Just having changed mine, I can appreciate the problem. I was lucky enough and the bolt removed without any problems.
Others might have some ideas but what about an extractor tool with some heat applied to the side where the threads are?
I believe that BMW may have used some heavy duty thread lock on that bolt.
 
Just take it to your local bike shop... they'll sort it out.

If youre strapped for cash, the bolts already shagged, just use some vice grips and ........ sorry,
Ignore me thought this was the 1150 tech section t:D
 
Use a heat gun to get the threads to >100C to melt the thread lock.

Find a hex socket - impact grade that will fit the nut and it might have enough purchase to turn it. Any half decent professional will have other sized sockets that should fit the worn down nut.

In future avoid 12 point sockets and always try smaller sizes before trying to turn the fastener.

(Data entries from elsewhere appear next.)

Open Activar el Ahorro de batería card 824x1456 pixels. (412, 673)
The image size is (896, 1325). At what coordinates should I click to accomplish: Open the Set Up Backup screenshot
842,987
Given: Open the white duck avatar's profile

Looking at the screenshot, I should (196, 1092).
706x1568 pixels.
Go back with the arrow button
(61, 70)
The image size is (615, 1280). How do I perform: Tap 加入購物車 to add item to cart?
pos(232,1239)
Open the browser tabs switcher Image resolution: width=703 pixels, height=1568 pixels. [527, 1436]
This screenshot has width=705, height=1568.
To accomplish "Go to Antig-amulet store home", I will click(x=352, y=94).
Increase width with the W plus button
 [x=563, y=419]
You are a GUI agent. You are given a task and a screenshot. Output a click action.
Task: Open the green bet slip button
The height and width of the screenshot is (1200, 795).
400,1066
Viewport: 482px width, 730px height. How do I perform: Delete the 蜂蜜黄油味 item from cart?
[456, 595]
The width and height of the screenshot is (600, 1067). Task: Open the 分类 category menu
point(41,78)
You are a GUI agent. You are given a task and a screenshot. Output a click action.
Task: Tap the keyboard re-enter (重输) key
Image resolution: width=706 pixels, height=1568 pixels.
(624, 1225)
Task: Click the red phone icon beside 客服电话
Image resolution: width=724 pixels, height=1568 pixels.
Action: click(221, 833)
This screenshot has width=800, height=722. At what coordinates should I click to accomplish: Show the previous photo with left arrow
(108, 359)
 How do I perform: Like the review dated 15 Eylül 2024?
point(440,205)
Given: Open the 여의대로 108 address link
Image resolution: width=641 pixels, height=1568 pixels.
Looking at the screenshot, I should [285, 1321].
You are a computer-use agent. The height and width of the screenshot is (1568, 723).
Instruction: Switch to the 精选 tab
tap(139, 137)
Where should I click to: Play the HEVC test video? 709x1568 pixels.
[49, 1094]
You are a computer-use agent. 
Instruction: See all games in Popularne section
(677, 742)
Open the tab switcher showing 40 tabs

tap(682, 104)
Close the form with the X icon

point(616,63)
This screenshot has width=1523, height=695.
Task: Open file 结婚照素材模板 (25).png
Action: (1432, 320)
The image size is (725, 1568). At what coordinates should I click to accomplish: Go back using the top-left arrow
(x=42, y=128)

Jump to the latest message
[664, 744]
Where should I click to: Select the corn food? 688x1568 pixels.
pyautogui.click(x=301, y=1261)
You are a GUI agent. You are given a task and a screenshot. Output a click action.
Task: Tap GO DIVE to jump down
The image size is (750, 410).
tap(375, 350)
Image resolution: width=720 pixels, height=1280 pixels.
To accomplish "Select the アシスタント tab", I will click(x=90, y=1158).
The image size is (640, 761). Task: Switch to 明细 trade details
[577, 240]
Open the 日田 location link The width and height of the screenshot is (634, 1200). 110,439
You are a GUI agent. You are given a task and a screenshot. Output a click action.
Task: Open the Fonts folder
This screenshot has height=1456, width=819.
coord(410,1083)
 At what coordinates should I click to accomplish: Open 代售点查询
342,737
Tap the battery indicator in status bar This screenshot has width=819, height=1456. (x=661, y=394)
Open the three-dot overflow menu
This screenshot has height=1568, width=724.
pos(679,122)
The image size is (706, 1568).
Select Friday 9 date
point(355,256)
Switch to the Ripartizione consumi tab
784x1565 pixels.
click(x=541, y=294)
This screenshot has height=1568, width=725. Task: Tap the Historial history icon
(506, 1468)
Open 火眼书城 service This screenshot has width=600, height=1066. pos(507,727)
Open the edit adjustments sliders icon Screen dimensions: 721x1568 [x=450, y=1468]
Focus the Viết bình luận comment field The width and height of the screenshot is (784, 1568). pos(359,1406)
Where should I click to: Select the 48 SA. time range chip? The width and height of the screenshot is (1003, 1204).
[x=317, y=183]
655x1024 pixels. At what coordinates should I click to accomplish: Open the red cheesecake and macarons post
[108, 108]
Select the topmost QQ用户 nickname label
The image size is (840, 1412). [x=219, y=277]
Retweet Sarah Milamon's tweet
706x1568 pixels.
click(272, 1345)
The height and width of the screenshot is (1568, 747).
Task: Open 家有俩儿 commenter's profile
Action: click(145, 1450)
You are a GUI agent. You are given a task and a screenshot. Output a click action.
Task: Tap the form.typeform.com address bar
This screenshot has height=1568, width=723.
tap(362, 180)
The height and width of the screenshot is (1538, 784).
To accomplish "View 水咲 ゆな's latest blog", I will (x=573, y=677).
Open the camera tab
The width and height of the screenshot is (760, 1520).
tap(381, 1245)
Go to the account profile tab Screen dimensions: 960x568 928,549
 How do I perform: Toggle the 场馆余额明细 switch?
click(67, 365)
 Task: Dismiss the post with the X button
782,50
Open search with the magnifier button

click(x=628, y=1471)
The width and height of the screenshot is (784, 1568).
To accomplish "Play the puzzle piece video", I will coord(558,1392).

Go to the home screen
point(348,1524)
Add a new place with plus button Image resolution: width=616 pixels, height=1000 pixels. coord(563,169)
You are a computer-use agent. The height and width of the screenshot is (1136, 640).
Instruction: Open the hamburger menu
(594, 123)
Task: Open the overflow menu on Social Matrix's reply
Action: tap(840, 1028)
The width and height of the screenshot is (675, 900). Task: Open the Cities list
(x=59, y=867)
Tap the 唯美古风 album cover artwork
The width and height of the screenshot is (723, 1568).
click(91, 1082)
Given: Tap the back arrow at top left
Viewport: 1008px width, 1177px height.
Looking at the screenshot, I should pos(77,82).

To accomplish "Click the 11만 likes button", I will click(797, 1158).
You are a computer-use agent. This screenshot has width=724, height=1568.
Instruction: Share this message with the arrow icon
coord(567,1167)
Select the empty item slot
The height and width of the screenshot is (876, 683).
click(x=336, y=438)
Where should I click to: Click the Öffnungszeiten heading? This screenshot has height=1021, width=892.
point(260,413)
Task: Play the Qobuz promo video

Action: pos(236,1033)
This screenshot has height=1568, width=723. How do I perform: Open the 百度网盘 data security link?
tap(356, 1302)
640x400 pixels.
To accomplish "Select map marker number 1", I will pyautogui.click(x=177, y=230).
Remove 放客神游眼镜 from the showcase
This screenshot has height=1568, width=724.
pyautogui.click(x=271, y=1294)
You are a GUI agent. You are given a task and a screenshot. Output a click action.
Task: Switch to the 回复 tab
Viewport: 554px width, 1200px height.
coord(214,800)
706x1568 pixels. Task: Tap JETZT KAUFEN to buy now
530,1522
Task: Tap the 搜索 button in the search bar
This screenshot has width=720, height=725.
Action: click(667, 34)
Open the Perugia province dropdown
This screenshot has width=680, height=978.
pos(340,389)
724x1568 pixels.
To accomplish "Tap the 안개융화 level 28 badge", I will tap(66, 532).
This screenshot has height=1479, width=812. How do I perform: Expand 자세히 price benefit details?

If you arc weld anything on a BMW (or any modern bike) ALWAYS disconnect battery AND electronics AND the alternator. I blew the alternator volts reg by welding on my last last bike although I had the battery removed.
 
Get nut, slightly bigger than rounded bolt, and weld it to bolt. Better purchase and heat can soften the thread lock too.

Have you got a 1200GS ? if you have take a look at the bolt. :D


Use a heat gun to get the threads to >100C to melt the thread lock.

Find a hex socket - impact grade that will fit the nut and it might have enough purchase to turn it. Any half decent professional will have other sized sockets that should fit the worn down nut.

In future avoid 12 point sockets and always try smaller sizes before trying to turn the fastener.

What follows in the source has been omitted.